Let's address the building blocks of these patterns, starting with the warp and weft yarns of a fabric. Warp yarns run vertically through the length of the fabric and are placed on the loom first. Weft yarns run horizontally from selvage to selvage and are threaded through the warp yarns to create the desired weave pattern. Some weave patterns are functional and others are decorative.
The most common weave patterns are plain, basket, twill and satin.
Plain weave is the most basic. This weave is also referred to as tabby, basic, or calico weave. This pattern is created by alternating a single warp thread with a single weft thread in a simple perpendicular over-under method that resembles a checkerboard. Plain weave is the tightest weave and creates a neat, even surface. It is most often used for lightweight fabrics such as muslin, chambray, quilting cotton, and flannel.
A common variation of plain weave is the Basket weave. Basket weave fabrics have the same general over-under pattern, but using two threads next to each other. Fabrics with a basket weave pattern will have a more pronounced texture. This also means that there is less crossover between the individual yarns, and they will shift around more than a plain weave fabric. This makes basket weave fabrics less stable, but it also makes them less resistant to tearing than plain weave fabrics.
Twill weave fabrics are characterized as having a diagonal rib texture created by a pattern using over two, under two, with rows shifting where the pattern begins. This weave structure is used to make denim. Twill weave fabrics vary dramatically in weight, and stiffness depending on the fiber and yarn thickness used. Due to more distance between the thread crossover while weaving, twill fabrics are very strong, but they are also more prone to fraying.

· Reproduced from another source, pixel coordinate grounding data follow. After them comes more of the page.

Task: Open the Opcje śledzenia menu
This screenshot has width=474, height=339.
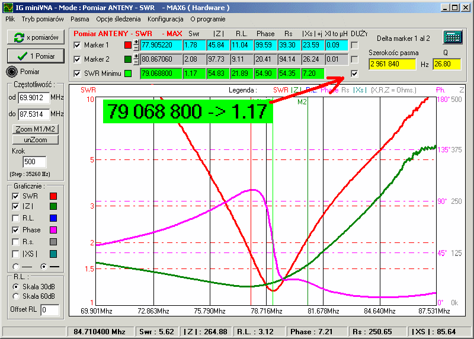Action: tap(119, 19)
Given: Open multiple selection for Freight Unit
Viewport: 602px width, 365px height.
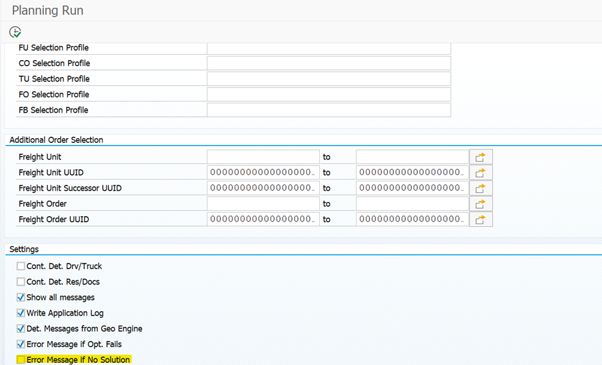Looking at the screenshot, I should [480, 157].
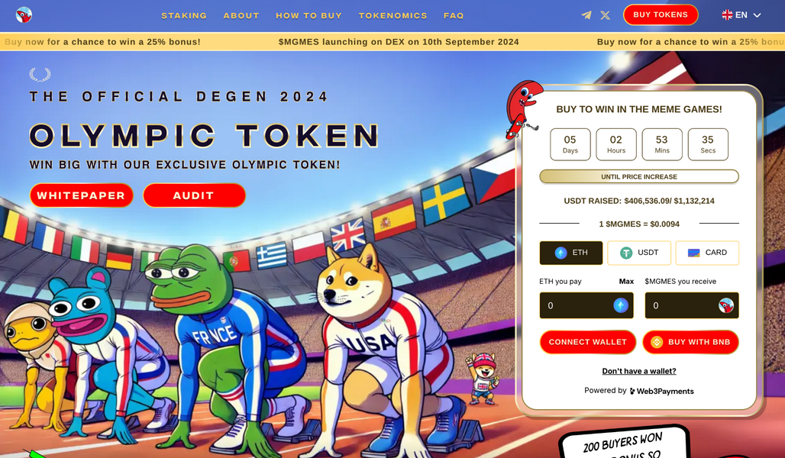The width and height of the screenshot is (785, 458).
Task: Select ETH as the payment method
Action: coord(571,253)
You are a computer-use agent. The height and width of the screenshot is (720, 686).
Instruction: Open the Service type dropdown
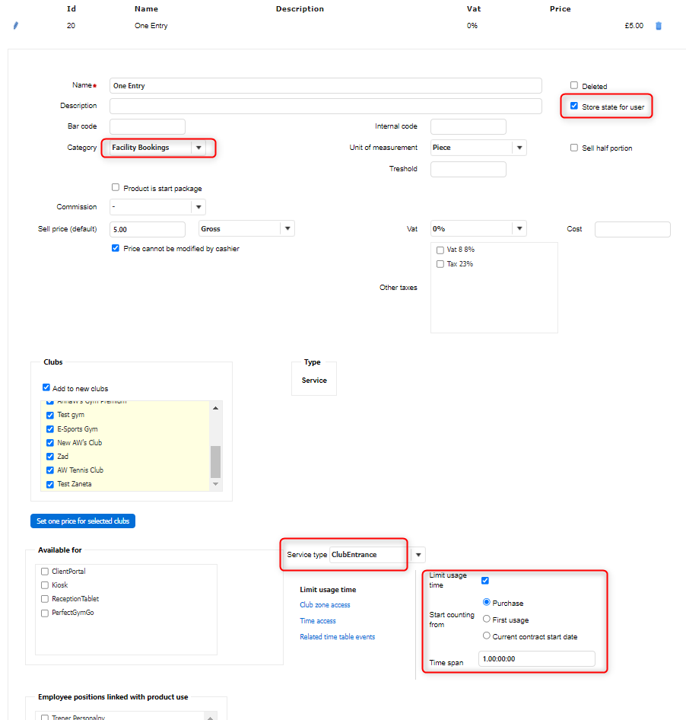tap(418, 555)
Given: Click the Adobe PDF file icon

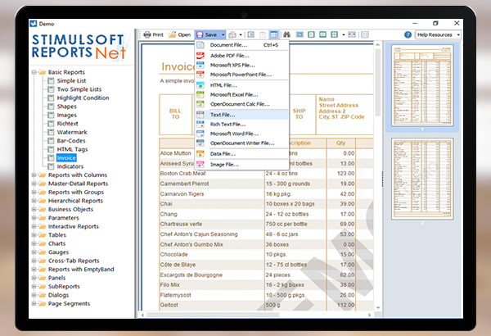Looking at the screenshot, I should coord(200,55).
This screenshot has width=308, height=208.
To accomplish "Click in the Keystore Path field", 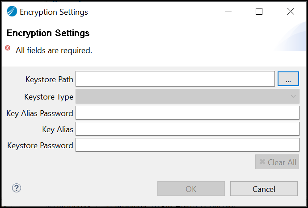I will click(x=175, y=79).
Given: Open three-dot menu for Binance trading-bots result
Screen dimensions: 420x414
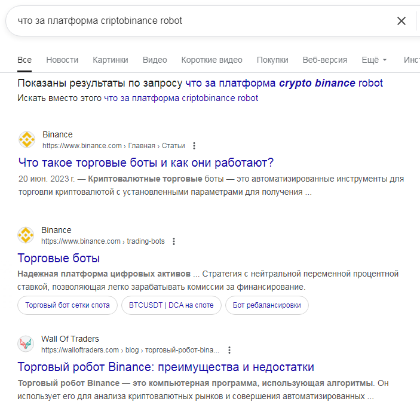Looking at the screenshot, I should coord(173,241).
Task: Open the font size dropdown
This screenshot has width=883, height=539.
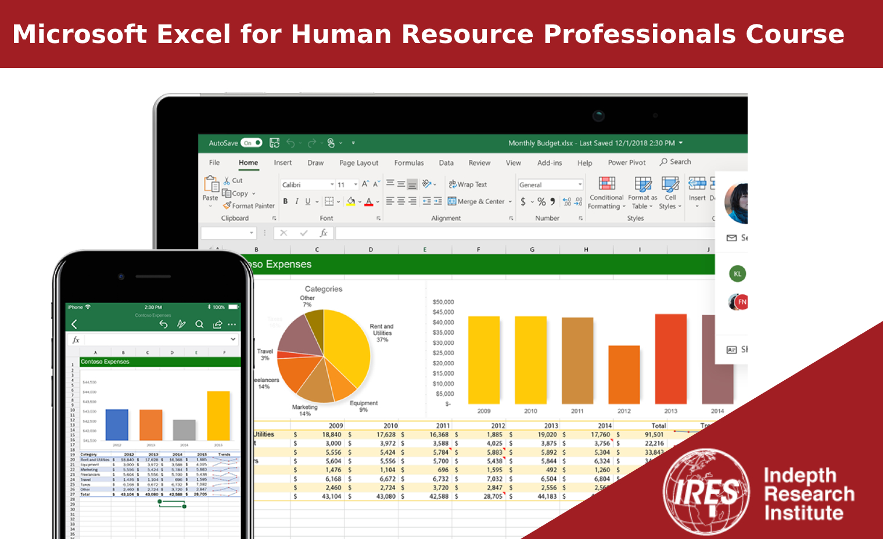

Satin weave generally has a glossy, smooth surface and a matte back side. This is due to “float” threads within the weave structure. Float threads pass over multiple threads at once, and the greater the distance, the more shiny and lustrous a fabric will be. To be classified as a satin weave, weft threads must pass over three or more warp threads, before passing under one warp thread, and then back over the same number as before. Float threads mean that satins snag easily and are prone to fraying, but they are more difficult to rip than plain-weave or twill fabrics.